**Brief**
Word for word, reproduce the data that follows.

**Exercise materials**
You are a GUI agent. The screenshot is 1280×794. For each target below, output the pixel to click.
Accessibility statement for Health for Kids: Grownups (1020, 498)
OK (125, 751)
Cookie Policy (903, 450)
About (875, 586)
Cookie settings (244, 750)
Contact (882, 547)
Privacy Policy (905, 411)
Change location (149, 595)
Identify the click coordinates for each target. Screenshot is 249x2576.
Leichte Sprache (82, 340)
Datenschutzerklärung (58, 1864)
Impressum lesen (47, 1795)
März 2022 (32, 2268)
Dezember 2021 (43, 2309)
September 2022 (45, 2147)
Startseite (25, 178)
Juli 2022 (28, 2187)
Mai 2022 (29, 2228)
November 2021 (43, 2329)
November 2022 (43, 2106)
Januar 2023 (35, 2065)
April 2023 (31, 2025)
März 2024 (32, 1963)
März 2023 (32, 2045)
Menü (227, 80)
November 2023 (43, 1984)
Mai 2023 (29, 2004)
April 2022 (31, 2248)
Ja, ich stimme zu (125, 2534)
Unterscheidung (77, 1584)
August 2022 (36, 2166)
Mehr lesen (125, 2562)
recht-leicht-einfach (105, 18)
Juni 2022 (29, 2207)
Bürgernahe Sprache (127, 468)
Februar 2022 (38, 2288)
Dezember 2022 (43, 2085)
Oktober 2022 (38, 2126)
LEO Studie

**Exercise response**
You are a GUI agent. The screenshot is 1280×794. For each target below, output the pixel to click.
Accessibility statement for Health for Kids: Grownups (1020, 498)
OK (125, 751)
Cookie Policy (903, 450)
About (875, 586)
Cookie settings (244, 750)
Contact (882, 547)
Privacy Policy (905, 411)
Change location (149, 595)
Identify the click coordinates for each target. Screenshot is 249x2576.
Leichte Sprache (82, 340)
Datenschutzerklärung (58, 1864)
Impressum lesen (47, 1795)
März 2022 (32, 2268)
Dezember 2021 (43, 2309)
September 2022 (45, 2147)
Startseite (25, 178)
Juli 2022 (28, 2187)
Mai 2022 (29, 2228)
November 2021 (43, 2329)
November 2022 (43, 2106)
Januar 2023 (35, 2065)
April 2023 (31, 2025)
März 2024 (32, 1963)
März 2023 (32, 2045)
Menü (227, 80)
November 2023 (43, 1984)
Mai 2023 (29, 2004)
April 2022 (31, 2248)
Ja, ich stimme zu (125, 2534)
Unterscheidung (77, 1584)
August 2022 (36, 2166)
Mehr lesen (125, 2562)
recht-leicht-einfach (105, 18)
Juni 2022 (29, 2207)
Bürgernahe Sprache (127, 468)
Februar 2022 (38, 2288)
Dezember 2022 (43, 2085)
Oktober 2022 (38, 2126)
LEO Studie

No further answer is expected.